Au Parrain Pizza : Histoire et Polémiques

La cuisine italienne, avec ses plats emblématiques, rayonne dans la culture populaire, provoquant des émotions, renforçant les liens familiaux et incarnant une époque. Dans l’imaginaire collectif, tout le monde a une représentation très claire de la cuisine italienne et des valeurs qu’elle représente. Les pâtes maison faites par la doyenne de la famille, les recettes qui se transmettent de génération en génération, les pizzaiolos qui commencent de zéro, montent leur resto et visent la pizza parfaite.

Comme la France rayonne avec le luxe ou les plats en sauce, la cuisine italienne rayonne par sa richesse et ses traditions. La cuisine, c’est parfait pour raconter des histoires.

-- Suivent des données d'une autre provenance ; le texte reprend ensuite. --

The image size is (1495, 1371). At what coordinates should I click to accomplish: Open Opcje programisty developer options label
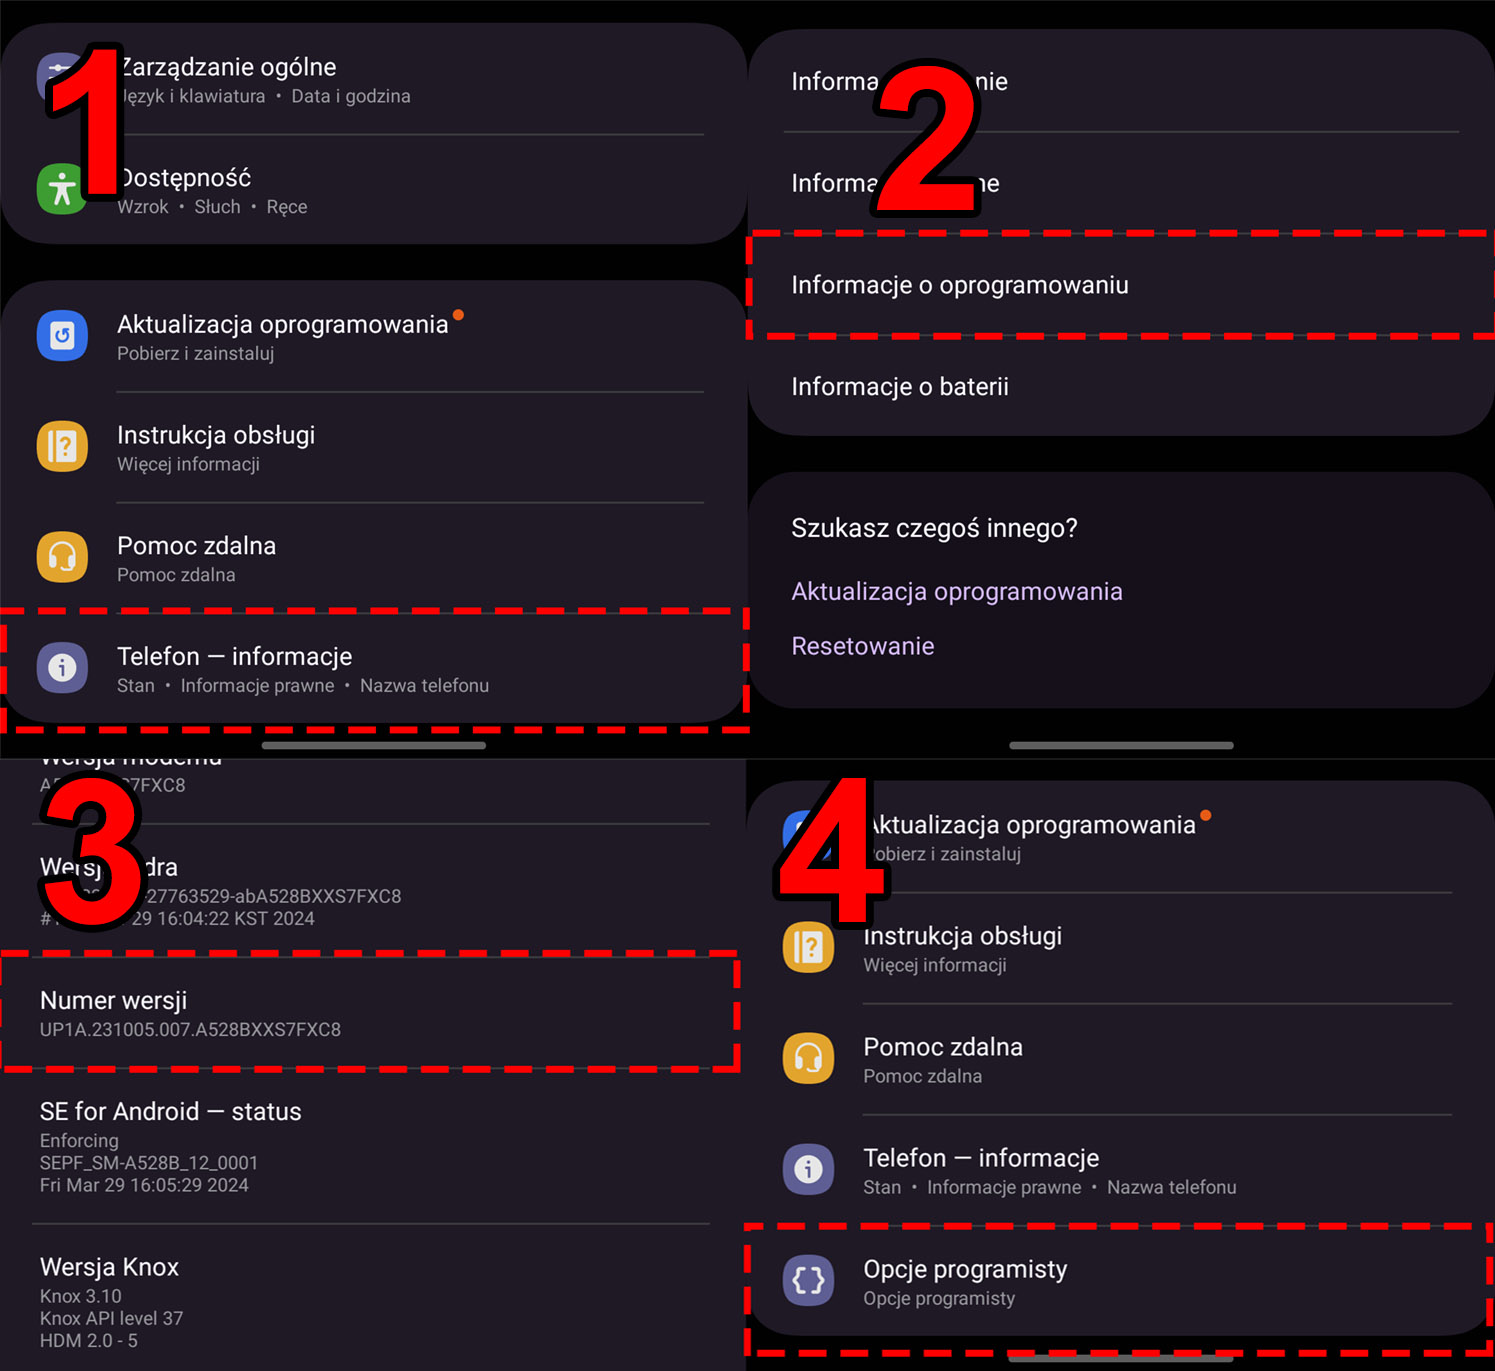click(965, 1269)
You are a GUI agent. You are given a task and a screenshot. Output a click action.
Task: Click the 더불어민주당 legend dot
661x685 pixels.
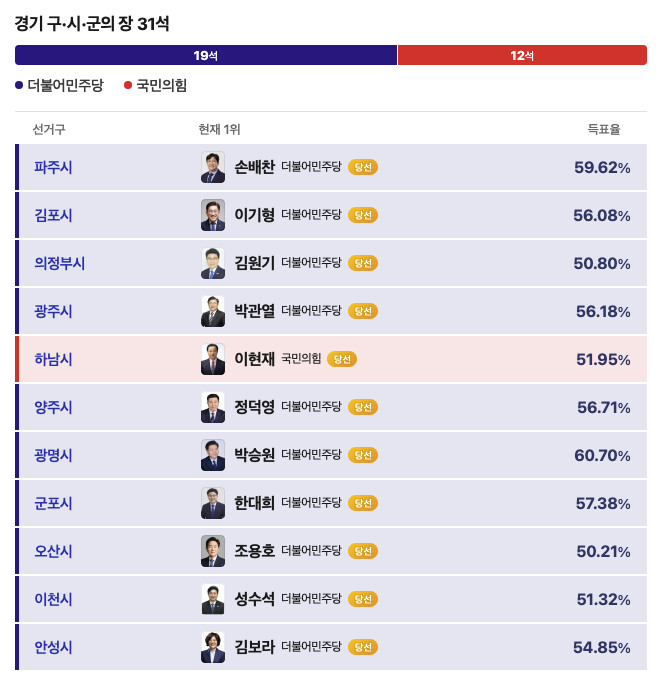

Cet article explore l'histoire d'une pizzeria controversée et l'influence de la culture italienne, en particulier de la pizza, à travers le monde, tout en abordant des thèmes liés à la mafia et à la perception de l'Italie à l'étranger.

Le Restaurant "Corleone" à Paris : Une Ouverture qui Fait Polémique

Au mur, des vieilles photos de Corleone, sur les étagères, des bouteilles d'alcool italien... Le restaurant récemment ouvert à Paris par la fille de l'un des plus célèbres parrains de Cosa Nostra cultive l'ambiance sicilienne et fait réagir en Italie.

Lucia Riina, 38 ans, la benjamine de Salvatore «Toto» Riina, un des parrains de la mafia sicilienne décédé en prison en 2017, a nommé l'établissement le «Corleone» d'après le fief historique de la famille. Non propriétaire des lieux, elle a bénéficié du soutien financier d'un de ses amis, Pascal Fratellini, qui possède plusieurs boites de nuit, a-t-on appris auprès de son entourage.

Dans cet établissement situé dans le très chic VIIIe arrondissement de Paris, près du Parc Monceau, les clients viennent déguster une cuisine italo-sicilienne dans une ambiance feutrée: pâtes, poissons et viandes en sauce.

L'initiative a fait réagir de l'autre côté des Alpes, où on n'a pas oublié le parrain accusé d'avoir commandité plus de 150 homicides, condamné à une vingtaine de peines de prison à vie. Surnommé «la belva» (le fauve) pour sa férocité, il a fait régner la terreur pendant près de 20 ans au sein de Cosa Nostra, dont il avait pris le contrôle à partir des années 70. Il avait notamment ordonné les meurtres des juges antimafia Giovanni Falcone et Paolo Borsellino en 1992.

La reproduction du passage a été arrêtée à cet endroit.